— Start Data for the task —

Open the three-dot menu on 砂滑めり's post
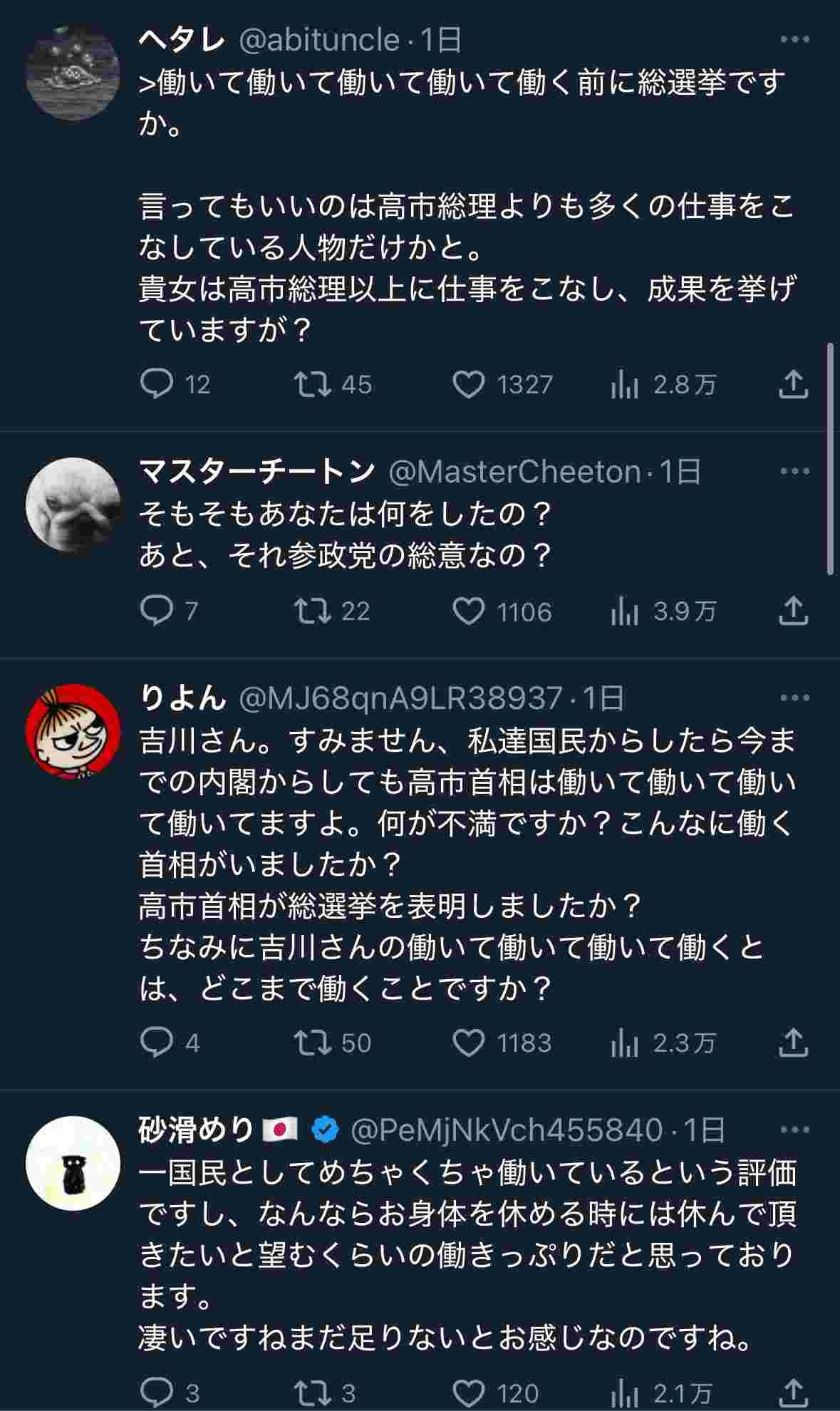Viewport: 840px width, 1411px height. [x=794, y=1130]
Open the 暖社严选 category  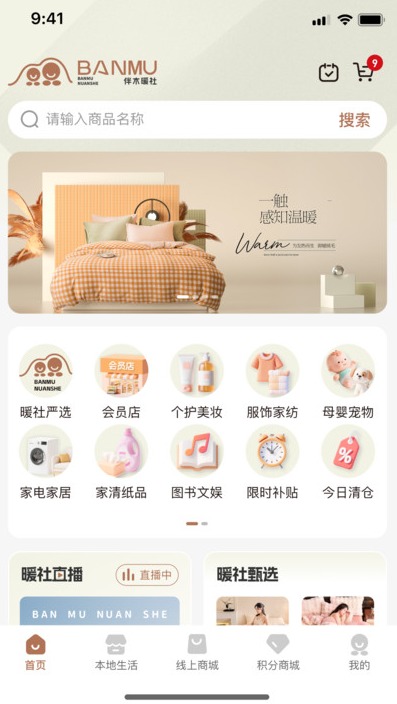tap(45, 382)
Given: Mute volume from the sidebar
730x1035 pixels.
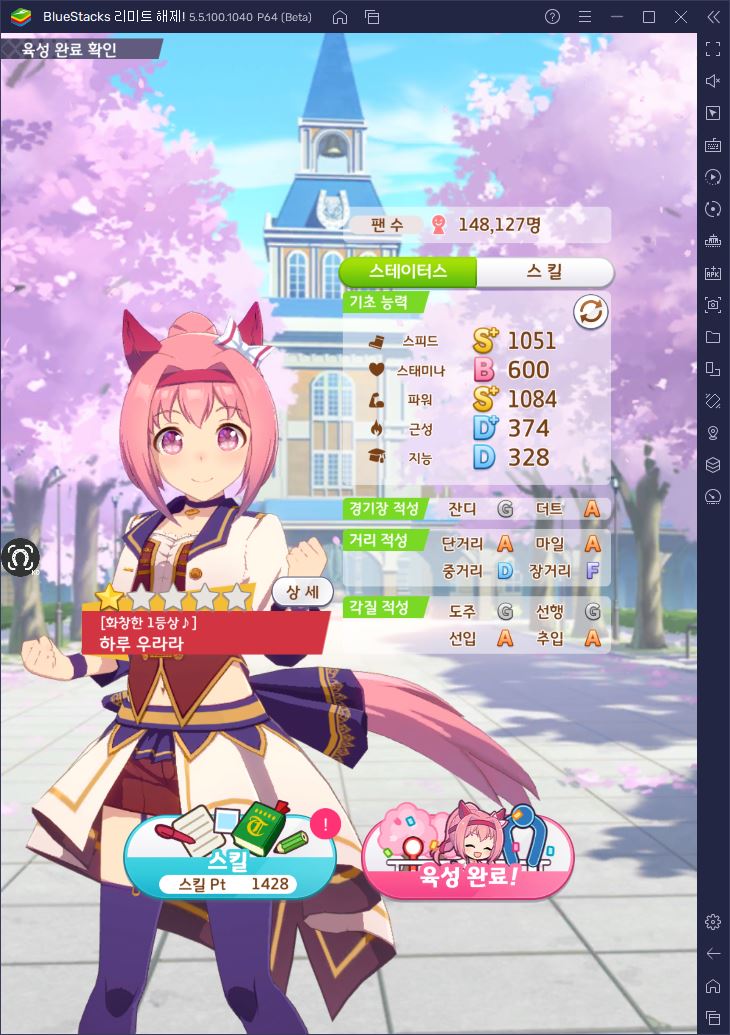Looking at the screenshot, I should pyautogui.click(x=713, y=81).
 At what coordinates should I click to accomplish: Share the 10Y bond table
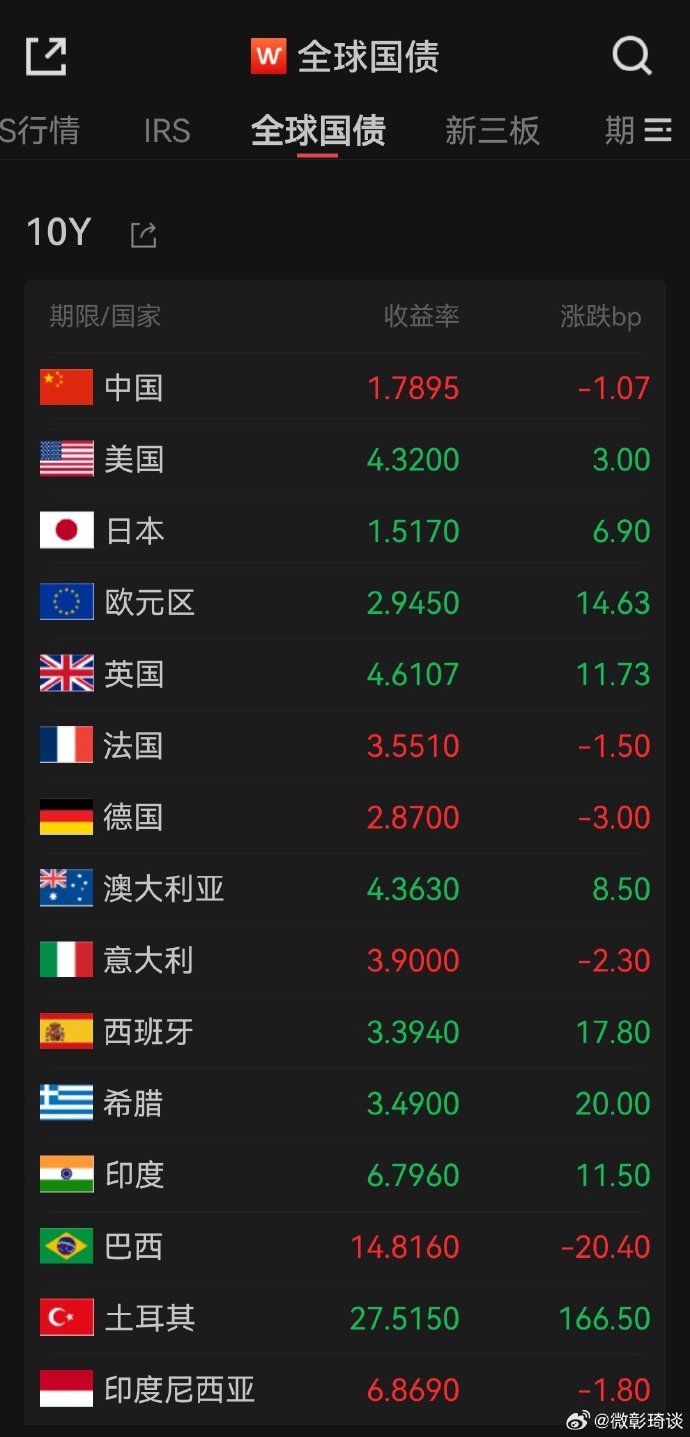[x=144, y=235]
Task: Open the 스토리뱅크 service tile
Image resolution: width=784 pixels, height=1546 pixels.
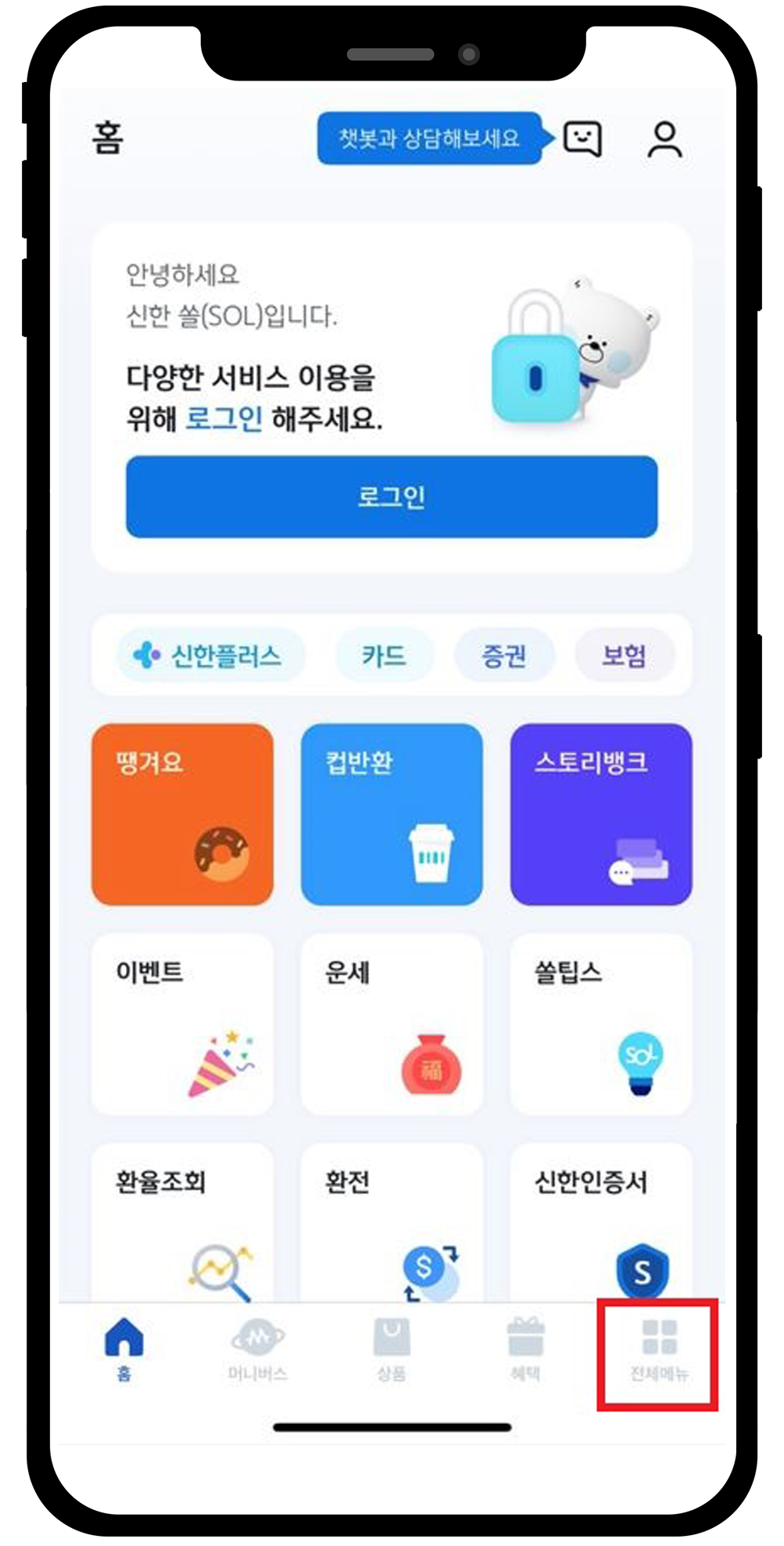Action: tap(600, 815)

— End Data for the task —

**Directive:** Echo the lines from the one containing "Given: Mute volume from the sidebar" through the end of the lines, inclusive, leaving out the pictures.

**Solution to this task:**
Given: Mute volume from the sidebar
730x1035 pixels.
Looking at the screenshot, I should pyautogui.click(x=713, y=81).
 At what coordinates should I click to accomplish: Share the 10Y bond table
[x=144, y=235]
Task: Open the 스토리뱅크 service tile
Image resolution: width=784 pixels, height=1546 pixels.
Action: tap(600, 815)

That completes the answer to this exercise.